Both ampullary ridges and spots are formed by a cluster of special sensory hair cells of an epithelial nature, participating in the lining of the ampullae, spherical and elliptical sacs and associated with sensory nerve endings.
The conductor of the vestibular analyzer is a chain of three neurons. The body of the first neuron is located in the vestibular node, located deep in the internal auditory canal and formed by bipolar neurons.
Both peripheral and central processes of these ganglion cells participate in the formation of the vestibular part (vestibular nerve) of the vestibulocochlear nerve.
The peripheral processes form synaptic contact with receptor hair cells, and the central processes in the pontocerebellar angle (behind the middle cerebellar peduncles) “enter” the substance of the pons, are divided into ascending and descending and “approach” the vestibular nuclei (ascending - to the superior nucleus, and descending ones - to the lateral, medial and inferior nuclei). The body of the second neuron is localized in the lateral and medial vestibular nuclei. The axons of the second neurons at the level of the bridge make a “transition” to the opposite side and end in the median nuclei of the thalamus, where the bodies of the third neurons are located. Their axons form a thalamocortical tract, “passing” through the middle of the posterior limb of the internal capsule and ending in the cerebral cortex.

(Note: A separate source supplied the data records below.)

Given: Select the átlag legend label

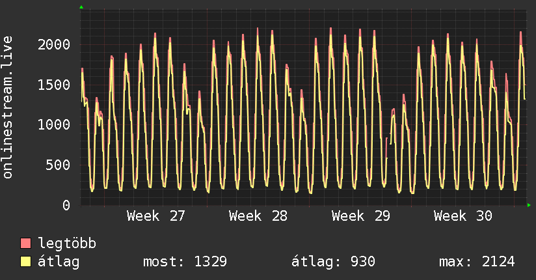Looking at the screenshot, I should [59, 262].
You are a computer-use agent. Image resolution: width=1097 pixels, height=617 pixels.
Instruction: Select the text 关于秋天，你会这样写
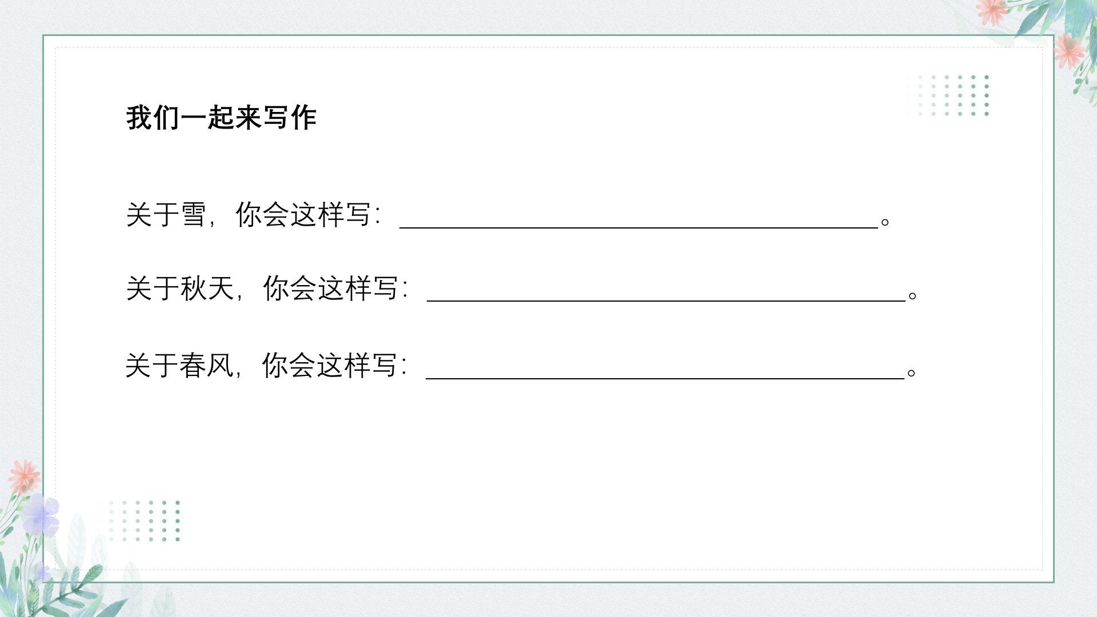point(267,289)
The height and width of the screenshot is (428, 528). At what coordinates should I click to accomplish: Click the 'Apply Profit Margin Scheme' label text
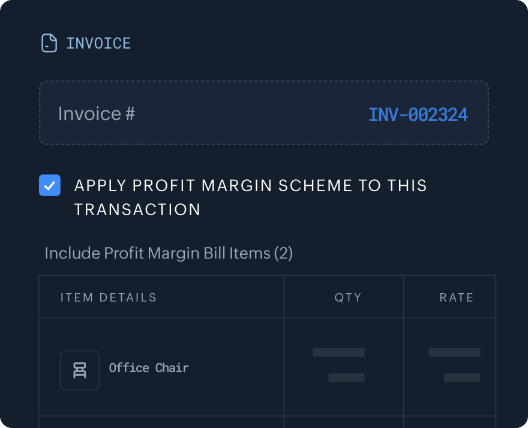(250, 186)
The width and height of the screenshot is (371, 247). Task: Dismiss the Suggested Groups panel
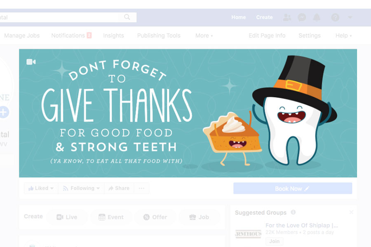coord(351,212)
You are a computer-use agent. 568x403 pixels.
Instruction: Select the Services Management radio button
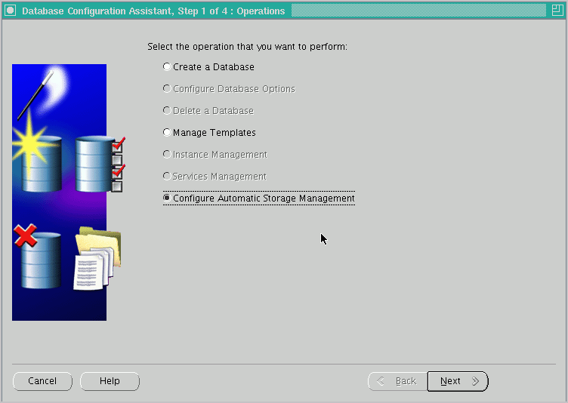click(167, 177)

The cortical end of the vestibular analyzer, according to most authors, is located in the cortex of the parietal and (or) temporal lobes. At the same time, versions are expressed in favor of the superior parietal lobule, supramarginal and postcentral gyri, as well as the superior, middle and inferior temporal gyri.
Diseases and lesions of the organ of balance and the vestibular nuclei of the pons lead to imbalance, deviation of the body to the side, dizziness, rhythmic twitching of the eyeballs (nystagmus) and autonomic disorders (nausea, vomiting, constriction of the pupils, decreased pulse, decreased blood pressure and cold extremities, increased sweating, increased intestinal motility). The clinical picture of damage to the cortical end of the vestibular analyzer is complemented by a violation of orientation in space.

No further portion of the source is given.